By the time the rider reaches Stratford, the fleas have laid eggs: in the seams of his doublet, in the mane of the horse, in the stitching of the saddle, in the filigree and weave of the lace, in the rags surrounding the beads. These eggs are the great-grandchildren of the monkey flea.
He delivers the letters, the packet of lace and the box of beads into the hands of an innkeeper on the outskirts of the town. The letters are delivered, one by one, to their recipients, by a boy, in return for a penny (one, incidentally, arrives at Henley Street, for the husband in London has written to his family, telling them how he has sprained his wrist by falling down some steps, about a dog owned by his landlord, the play they are about to take on tour, all the way into Kent). The packet of lace is collected, after a day or two, by a woman from Evesham.
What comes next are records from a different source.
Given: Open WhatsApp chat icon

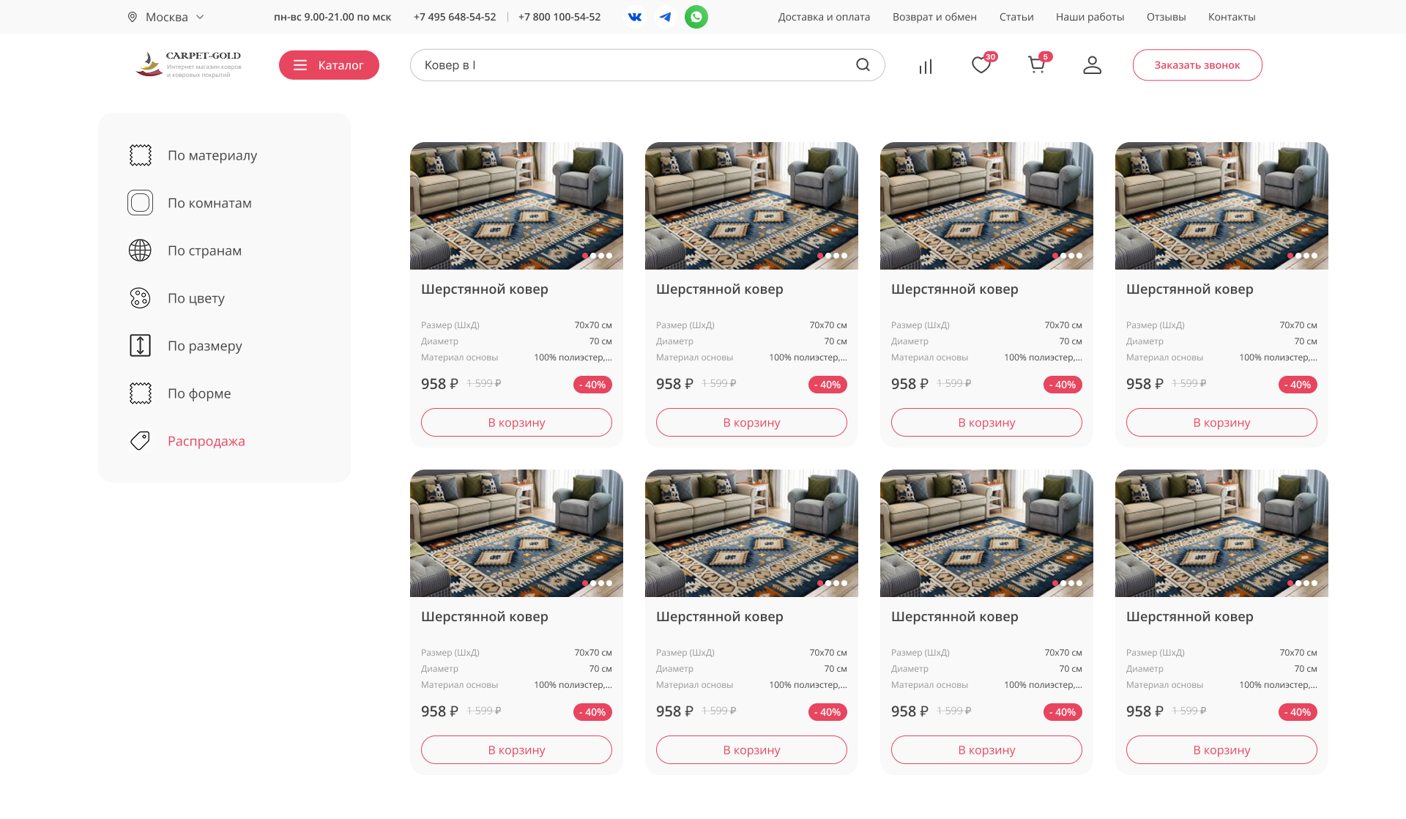Looking at the screenshot, I should pos(696,17).
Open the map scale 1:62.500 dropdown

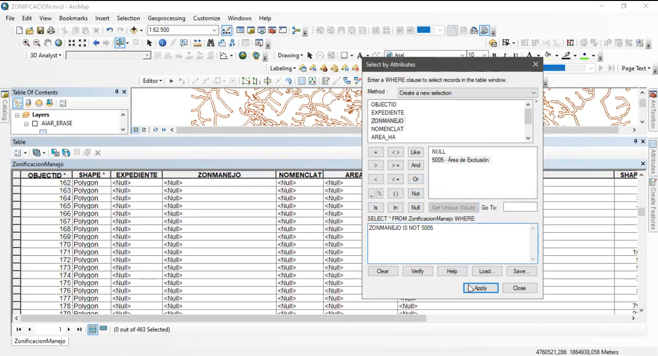[x=214, y=30]
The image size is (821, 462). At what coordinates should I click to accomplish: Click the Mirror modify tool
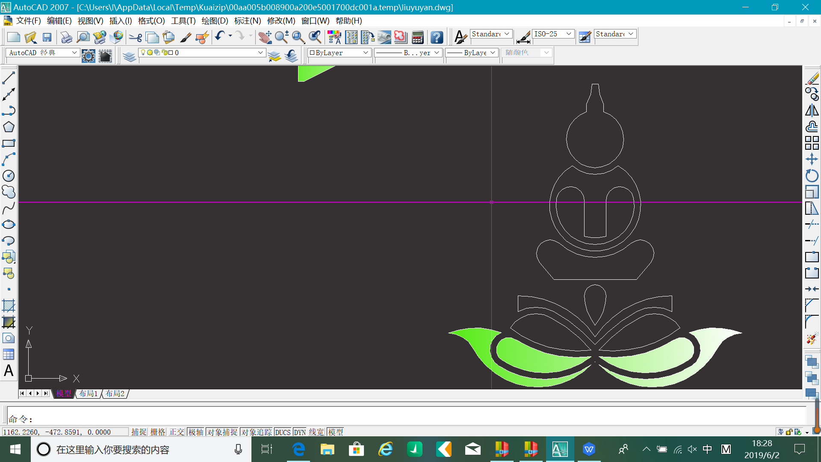[812, 110]
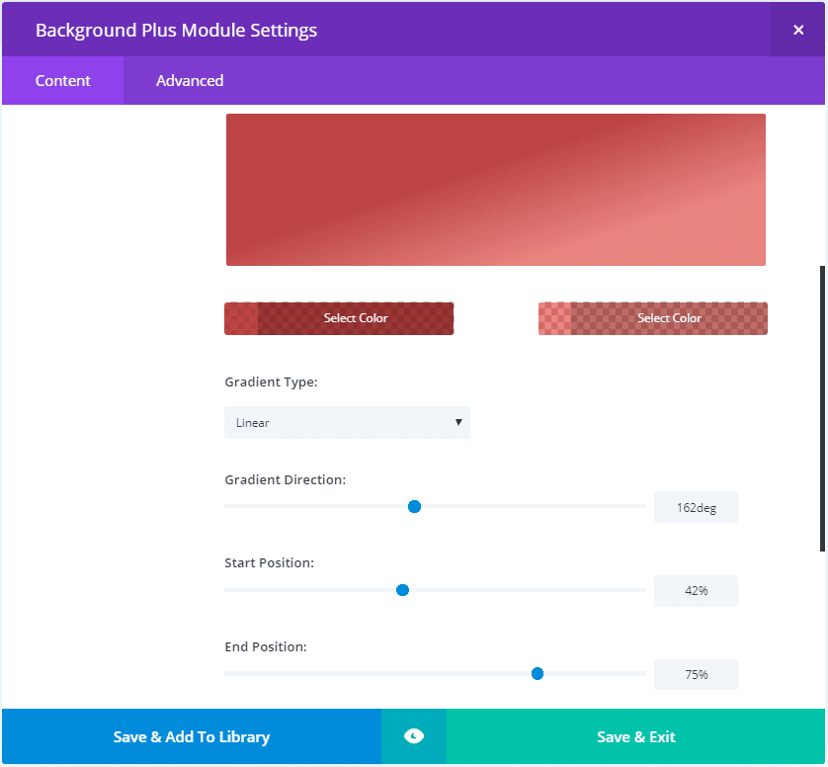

The rider turns his horse back towards London, noticing that the movement causes him some discomfort: there seems to be some painful, tender spot in his armpit. But he ignores it and continues on his way.
The box of beads is taken, by the same delivery boy, to a seamstress in Ely Street. She has an order for a new gown for the wife of a guildsman, who will wear it at the harvest fair. It is said that the wife has visited London and also Bath, in her time, so has refined ideas about dress. She told the seamstress that she must have a bodice decorated with Venetian beads, or else the dress will be worth nothing to her. Nothing.
And so the seamstress sent to London, who in turn sent to Venice, and they waited and they waited, and the wife of the guildsman fretted that the beads might not arrive in time, and they sent a second letter to London, and heard nothing back, but here they are.
The seamstress reaches through the hatch and takes the box from the boy. She is about to open it, when her neighbour’s child, Judith, who helps with the stitching and the tidying of coloured twists and the cutting of cloth, comes through the door.
The seamstress holds aloft the box. ‘Look,’ she says to the girl, who is small for her age, and fair as an angel, with a nature to match.
The girl clasps her hands together. ‘The beads from Venice? Are they here?’
The seamstress laughs. ‘I believe so.’
‘Can I look? Can I see? I cannot wait.’
The seamstress puts the box on her counter. ‘You may do more than that. You may be the one to open them. You’ll need to cut away all these nasty old rags. Take up the scissors there.’
She hands the girl the box of millefiori beads and Judith takes it, her hands eager and quick, her face lit with a smile.